Thirdly, Farthing and McBridge have given up on the idea that the Ark’s course can be changed to avert the collision with the class G Solar star.  Yet, knowing that the ship is doomed, they continue to conduct research on the nearby comet.  Why? What good is that scientific information regarding comets if the Ark, and everyone aboard with access to that information, is going to be destroyed?

This one gets worse.  Much worse.  Farthing reports at one point that that the Ark’s course cannot be changed. A little later, however, he admits that he changed the Ark’s course, putting it in line with the comet and endangering the ship.  So he is indeed able to adjust the ship’s course.    Presumably, the only thing stopping him from saving the Ark from the collision with the star, then, is the fact that the reactors are down. Right?

And yet, in this episode, Devon, Garth and Rachel fly out in their spaceship and repair that reactor, so the Ark can be saved, and the collision with the comet averted.  If the collision with the comet could be averted, as it is in this episode, why not the collision with the star?  Wouldn’t one course setting (away from both comet and star?) suffice in terms of setting a safe trajectory?

I am a patient person, and I hope a patient critic too, but this episode of The Starlost is absolutely maddening.  It attributes knowledge to characters who shouldn’t have that knowledge, forgets the history/continuity/background of the series, and does creative somersaults to avoid the obvious conclusion that Farthing can save the Ark from the collision with the star.

One little bright spot to report: This episode features some great footage of the Earth Ship Ark miniature, a vast, highly-detailed model.  It appears in McBride's control room, and is really amazing to behold.

Next week: “The Beehive.”


  1. Anonymous2:58 PM

    John you are so right about “Farthing’s Comet”. It is frustrating when the writers ignore the history/continuity/background of the series. As a young boy in '73 a remember seeing the model of the Earth ship Ark up close made me want to find a model kit or build one.


    1. Hi SGB,

      Frustrating is the right word. I love the concept of The Starlost, and I do enjoy many episodes. But jeez, sometimes it's just like nobody was paying attention at all.

      That said, I would love a model kit of the Earthship Ark!

  2. Anonymous11:38 AM

    The points you make could have been explained by a few simple lines of dialog. If the writer had included Devon, Garth, and Rachel stating that they've spent considerable time studing the Ark, spaceflight, and engines via the ship's talking computer, it would have made their technical knowledge more believable. By now, they've seen too much to be simple space quakers anymore.

    The bickering between the two guest stars would have been tolerable if we actually knew them. A story such as "The Return of Oro" definately benifitted from a previous ep's backstory. Having an old pro such as Edward Andrews in the role helped.

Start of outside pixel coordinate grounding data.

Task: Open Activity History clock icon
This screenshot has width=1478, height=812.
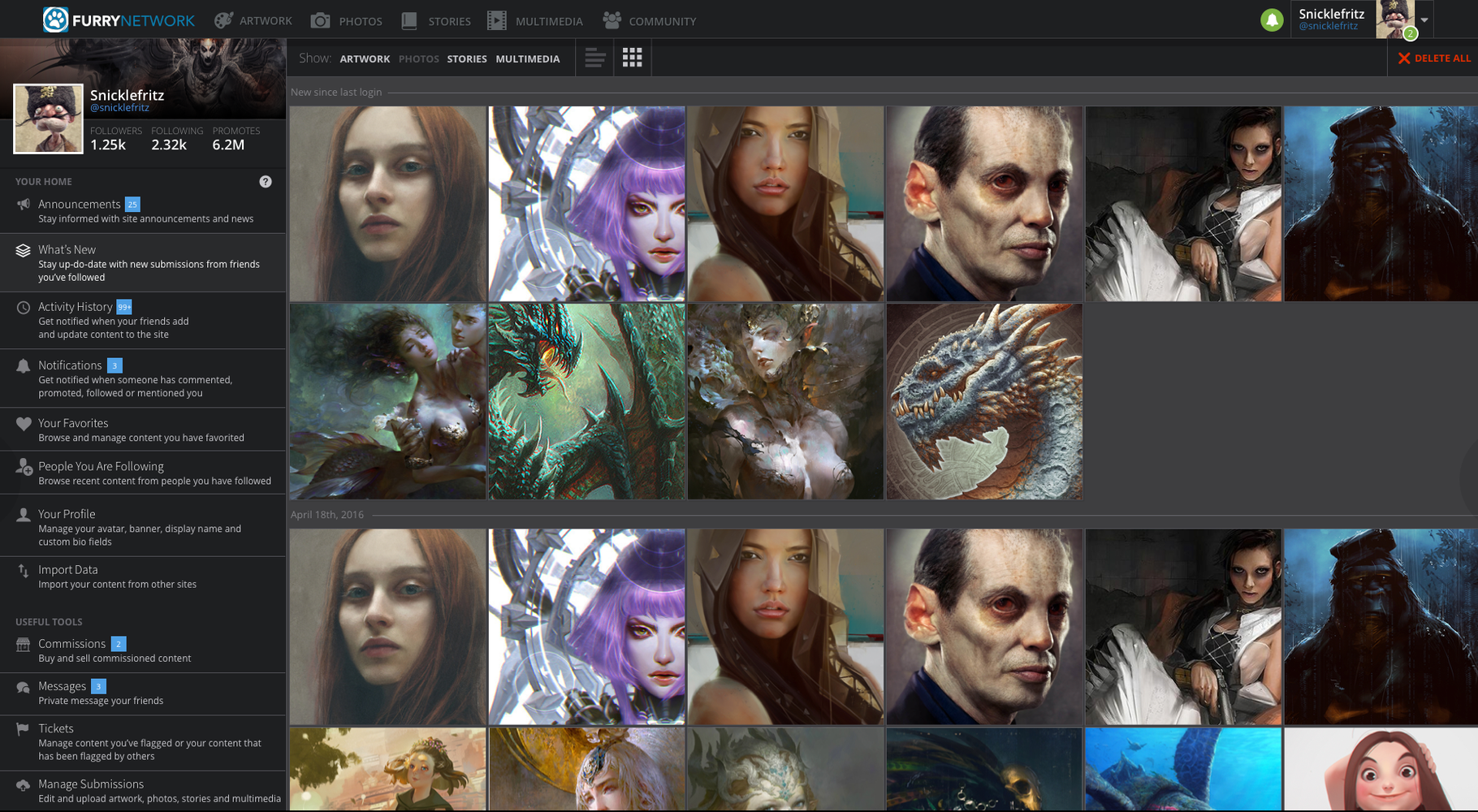Action: coord(24,308)
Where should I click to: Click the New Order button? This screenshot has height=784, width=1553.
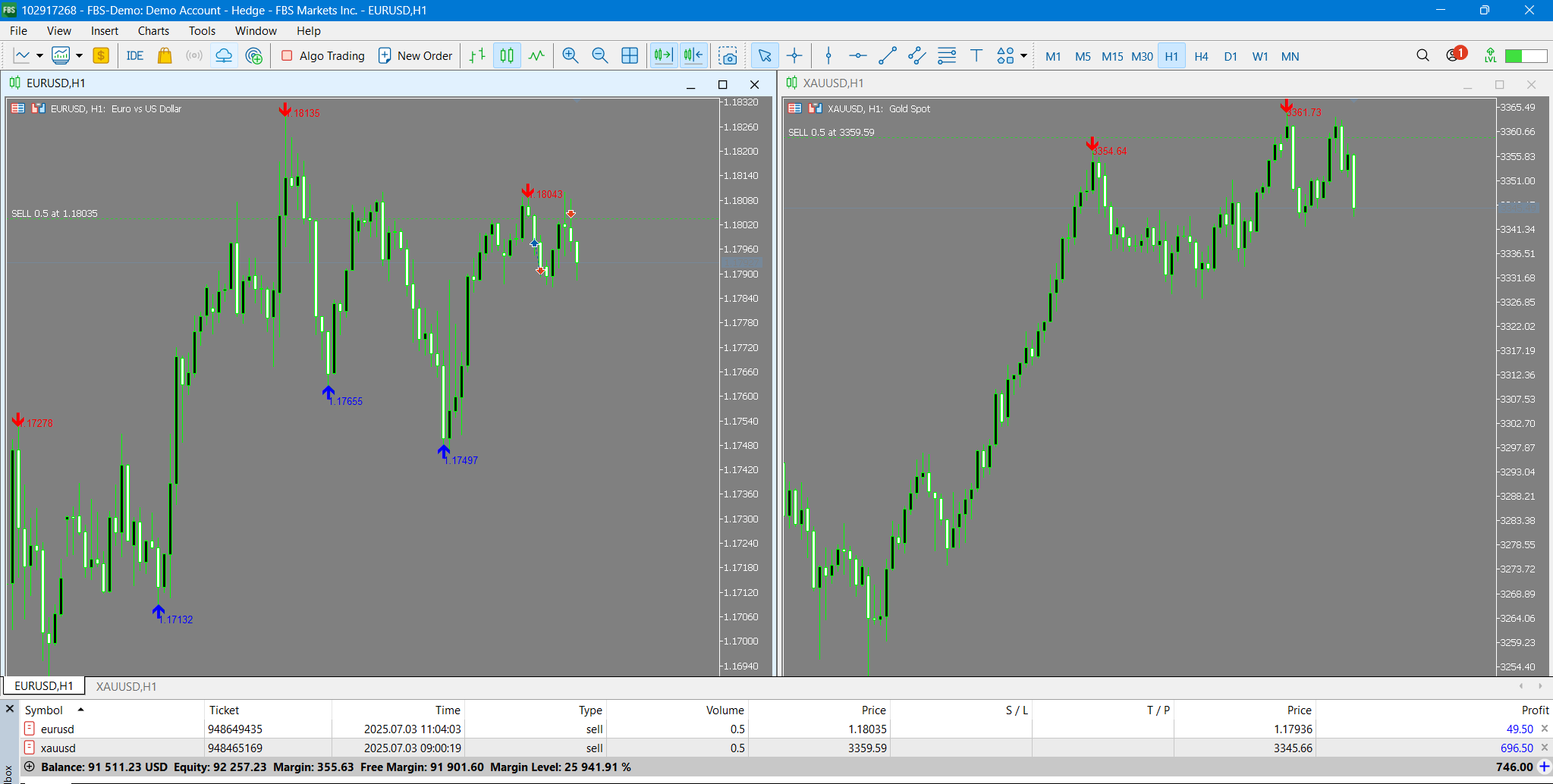[416, 56]
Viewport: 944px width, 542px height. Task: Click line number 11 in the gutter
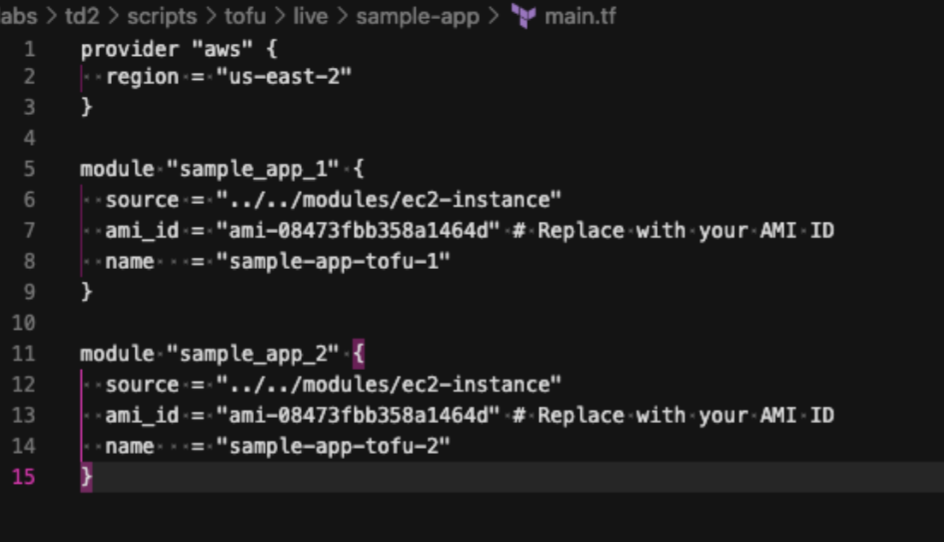tap(24, 353)
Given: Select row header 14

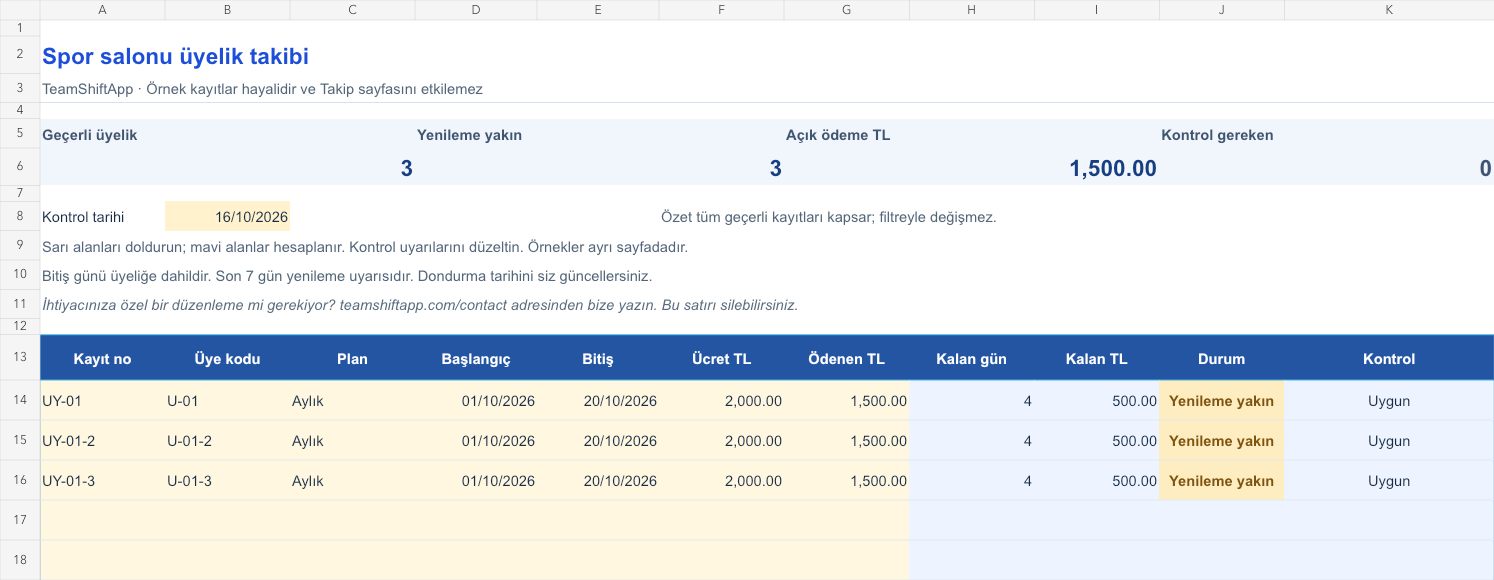Looking at the screenshot, I should point(20,400).
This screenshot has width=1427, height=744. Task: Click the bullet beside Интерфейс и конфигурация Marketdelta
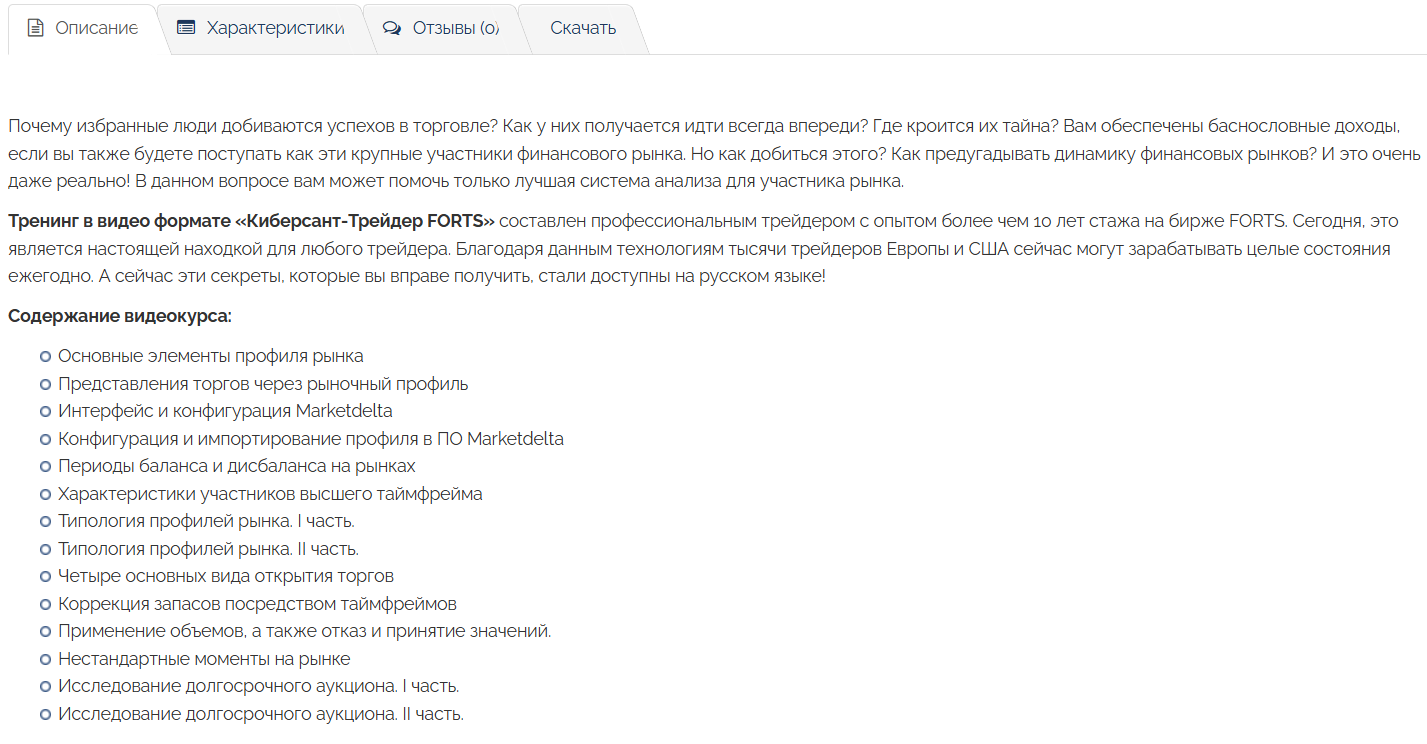(45, 411)
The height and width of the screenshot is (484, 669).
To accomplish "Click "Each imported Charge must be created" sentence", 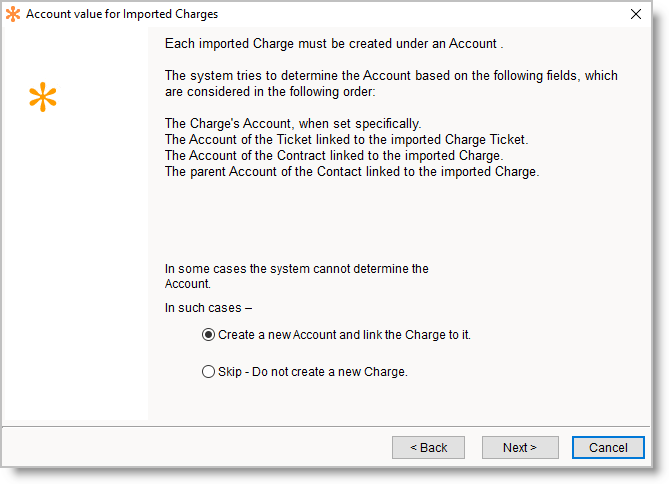I will 333,45.
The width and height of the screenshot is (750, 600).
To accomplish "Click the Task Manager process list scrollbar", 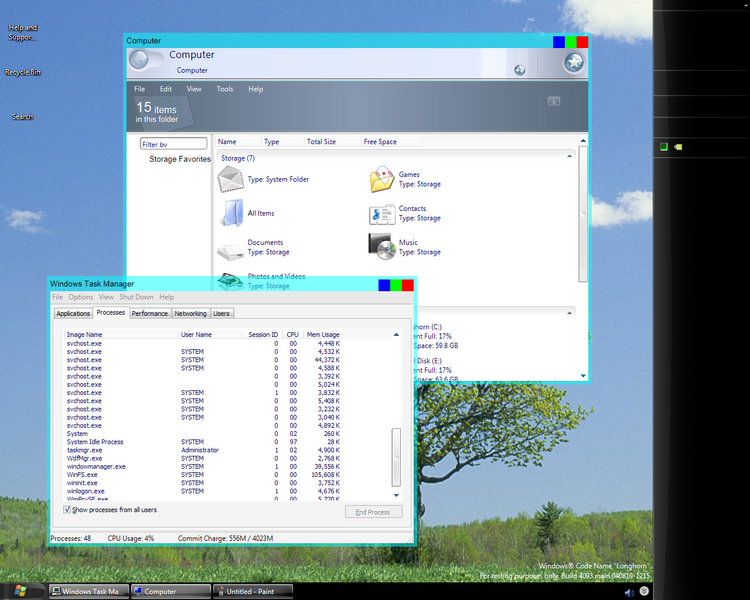I will click(x=396, y=455).
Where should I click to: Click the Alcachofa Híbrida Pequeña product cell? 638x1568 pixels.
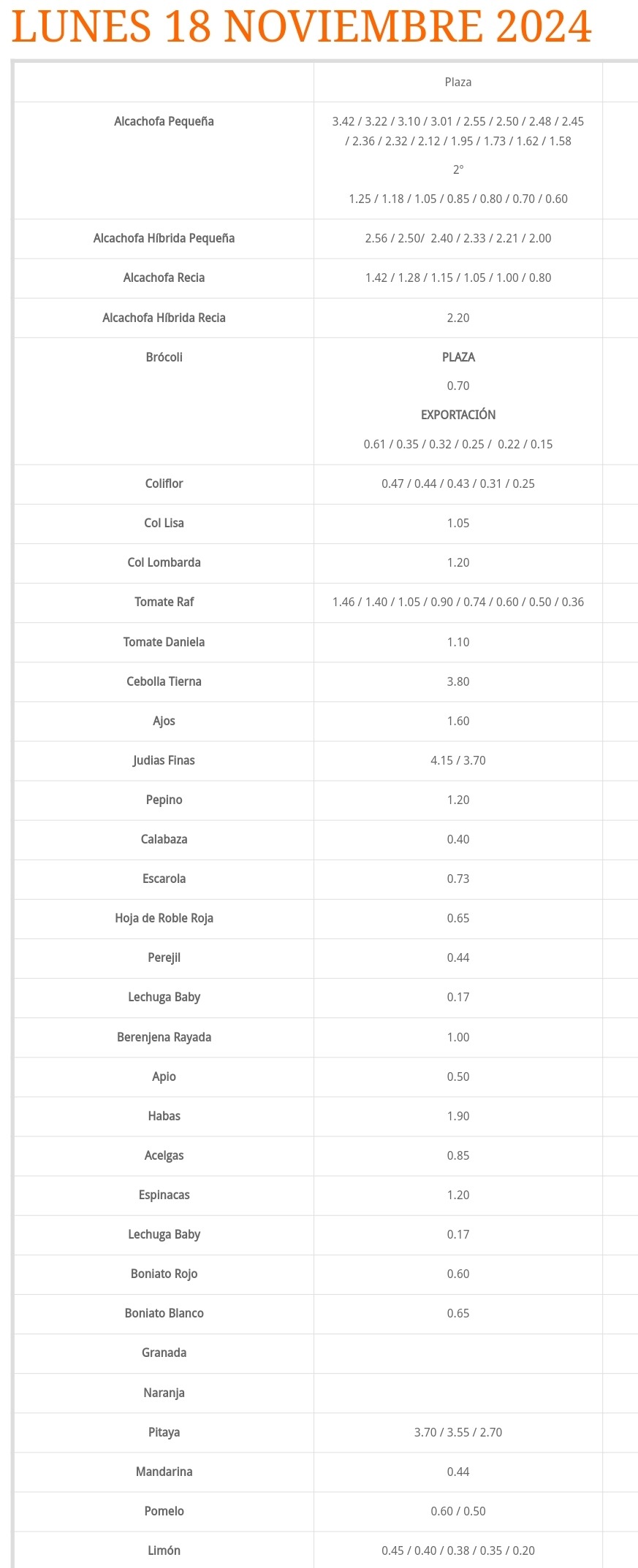[x=164, y=238]
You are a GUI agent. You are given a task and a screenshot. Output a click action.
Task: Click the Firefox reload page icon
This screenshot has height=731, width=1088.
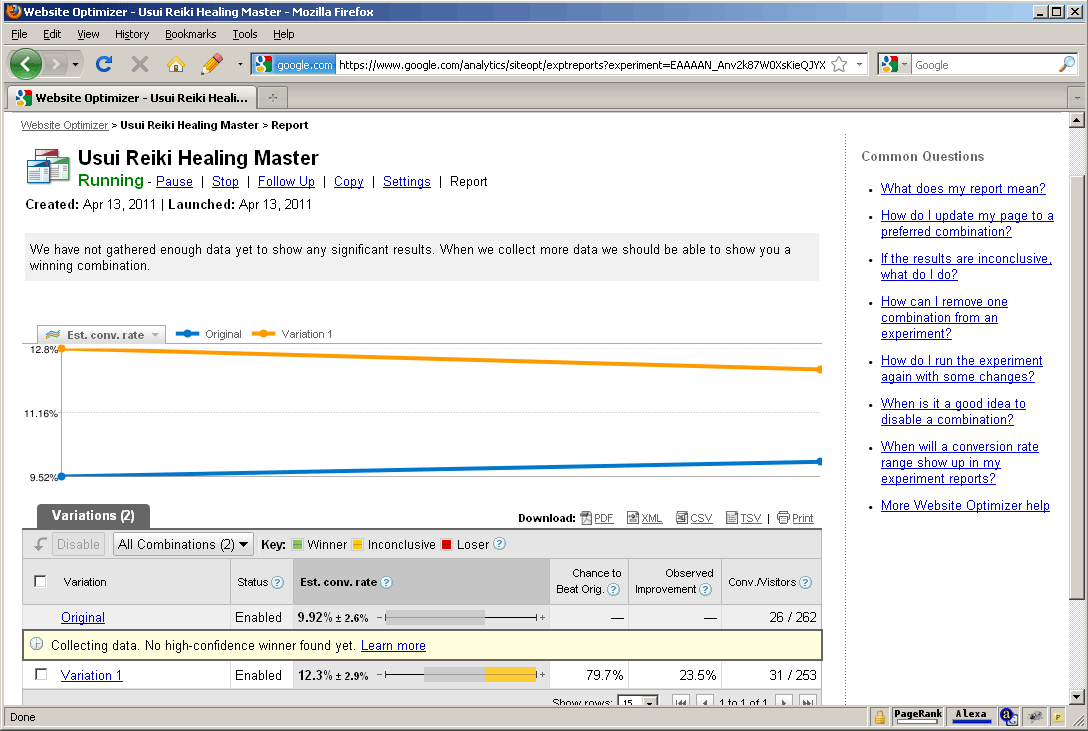click(x=103, y=64)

    From the episodes I've seen, the series doesn't deserve the label of "the worst sci-fi series ever" often given to it. One book, back in the 80's, described Space:1999 as the worst sci-fi show ever. If I were to listen to that advice, I would have missed a grand show (well, the first season at least). This show isn't a forgotten gem. It is an earnest, modestly enjoyable show. It's kind of sad to see characters set up to return (Oro) in expectation of a second season that never came.

    1. Hi Anonymous,

      I agree with you completely. One line from Devon or Garth or Rachel about training would have made the episode entirely more believable.

      I also agree with you about the bickering between the two guest characters. It felt like padding.

      I would have been all for a second season of The Starlost with Oro on board, by the way.

      I make no claim that Starlost is the worst series of all time. But some episodes are downright terrible; just as some episodes have been rather enjoyable.


  3. A variation of the Space Ark ship was seen in an interesting ecological movie called "Silent Running". That movie was infinitely better than this one in that the life in the biosphere's was actually believable. I believe that movie was seen around 1973. I have the vinyl record of its music, pressed on transparent green vinyl, representing the Green Earth.